You are viewing a plain text version of this content. The canonical link for it is here.
Posted to user@ambari.apache.org by Greg Hill <gr...@RACKSPACE.COM> on 2016/02/03 19:55:10 UTC

custom action times out even though it never even started

In our Ambari setup, we inject some custom actions.  Generally this has worked well, but lately I've been testing a specific one and the behavior I'm seeing confuses me.  We have one custom action that will download a script from a URL and run it.  However, despite my setting the timeout on the script to an hour, it randomly "times out" on specific servers in a matter of seconds.  It times out before it even attempts to run the script on that host.  Is there some time out based on whether ambari-agent starts running the action in a certain amount of time I need to tweak here?  It's random, but it usually affects at least one host in the cluster.

I should note that this is done after I restart the Ambari server, so it's possible that the agent hasn't fully re-established communications.  Should I check the host status before posting my Request to run the script to make sure it has gotten back to HEALTHY?

Ambari 2.1.1 if that matters (we're going to update to 2.2.1 when it's out).

Any help appreciated here.

Greg


Re: custom action times out even though it never even started

Posted by Greg Hill <gr...@RACKSPACE.COM>.
Thanks.  I added some code to wait until the agents returned to HEALTHY state and it seems to be a lot more reliable now.

Greg

From: Sumit Mohanty <sm...@hortonworks.com>>
Reply-To: "user@ambari.apache.org<ma...@ambari.apache.org>" <us...@ambari.apache.org>>
Date: Wednesday, February 3, 2016 at 11:11 PM
To: "user@ambari.apache.org<ma...@ambari.apache.org>" <us...@ambari.apache.org>>
Subject: Re: custom action times out even though it never even started


Generally, if host is in heart-beat lost or unknown state then commands timeout immediately. Adding health check will help for sure.

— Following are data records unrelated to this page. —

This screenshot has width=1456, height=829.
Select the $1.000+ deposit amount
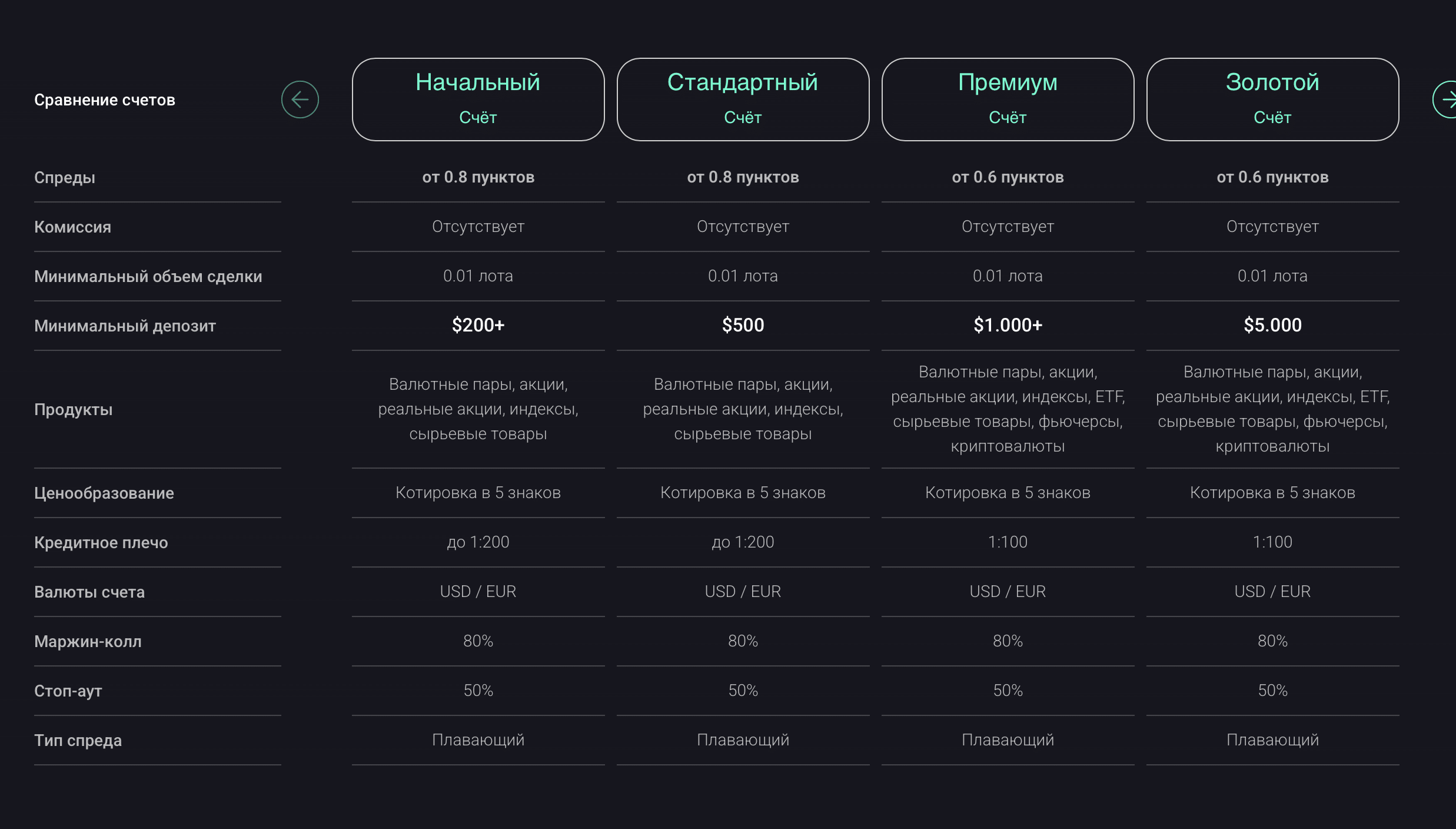coord(1008,325)
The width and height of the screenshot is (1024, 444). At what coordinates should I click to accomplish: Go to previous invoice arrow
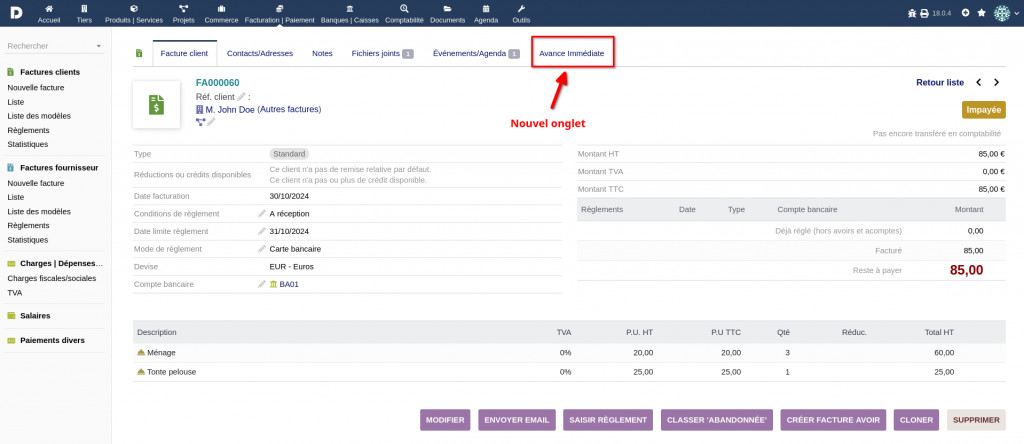978,83
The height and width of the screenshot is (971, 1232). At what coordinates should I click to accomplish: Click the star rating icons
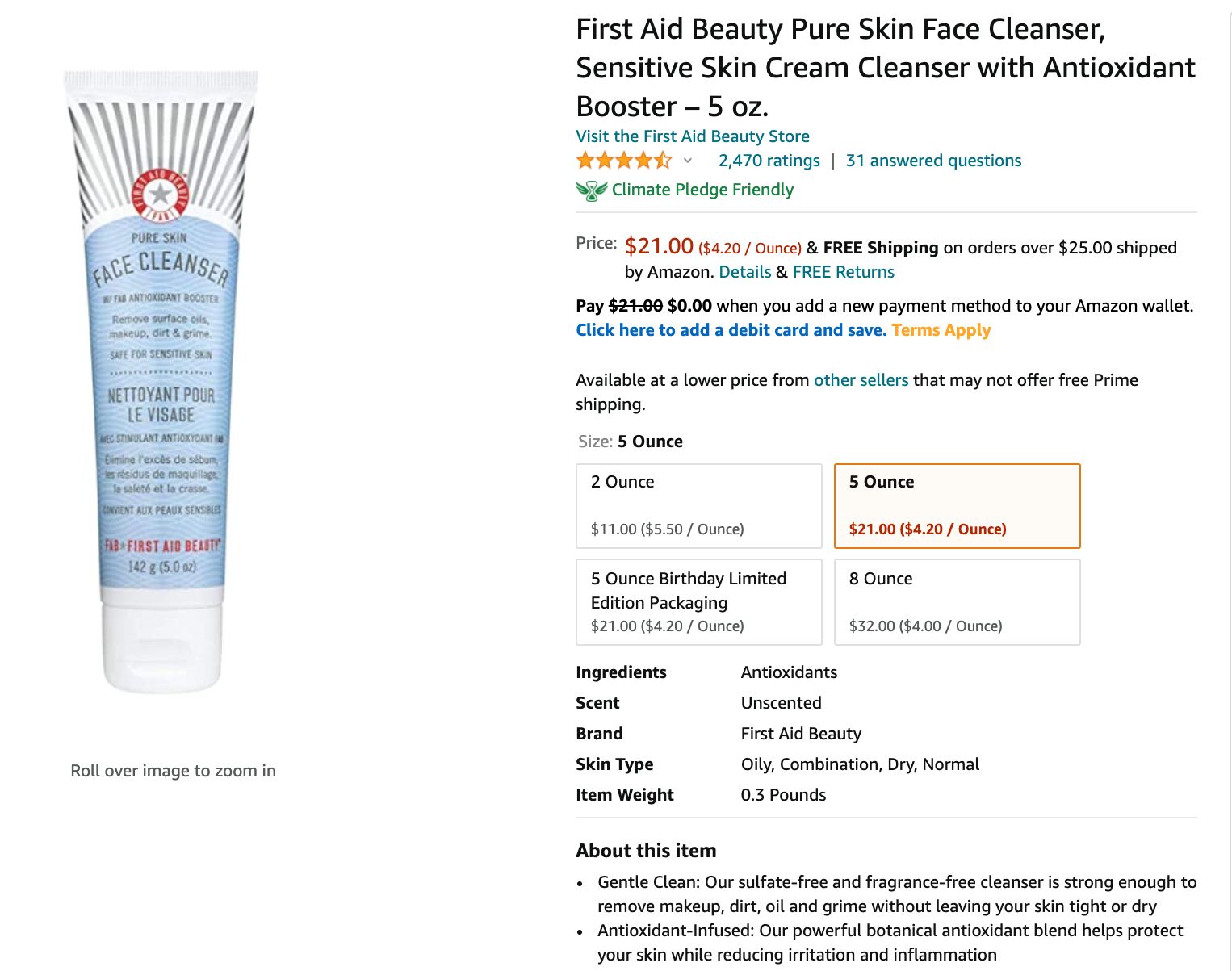[624, 160]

________________________________
From: Greg Hill <gr...@RACKSPACE.COM>>
Sent: Wednesday, February 03, 2016 10:55 AM
To: user@ambari.apache.org<ma...@ambari.apache.org>
Subject: custom action times out even though it never even started

In our Ambari setup, we inject some custom actions.  Generally this has worked well, but lately I've been testing a specific one and the behavior I'm seeing confuses me.  We have one custom action that will download a script from a URL and run it.  However, despite my setting the timeout on the script to an hour, it randomly "times out" on specific servers in a matter of seconds.  It times out before it even attempts to run the script on that host.  Is there some time out based on whether ambari-agent starts running the action in a certain amount of time I need to tweak here?  It's random, but it usually affects at least one host in the cluster.

I should note that this is done after I restart the Ambari server, so it's possible that the agent hasn't fully re-established communications.  Should I check the host status before posting my Request to run the script to make sure it has gotten back to HEALTHY?

Ambari 2.1.1 if that matters (we're going to update to 2.2.1 when it's out).

Any help appreciated here.

Greg


Re: custom action times out even though it never even started

Posted by Sumit Mohanty <sm...@hortonworks.com>.
Generally, if host is in heart-beat lost or unknown state then commands timeout immediately. Adding health check will help for sure.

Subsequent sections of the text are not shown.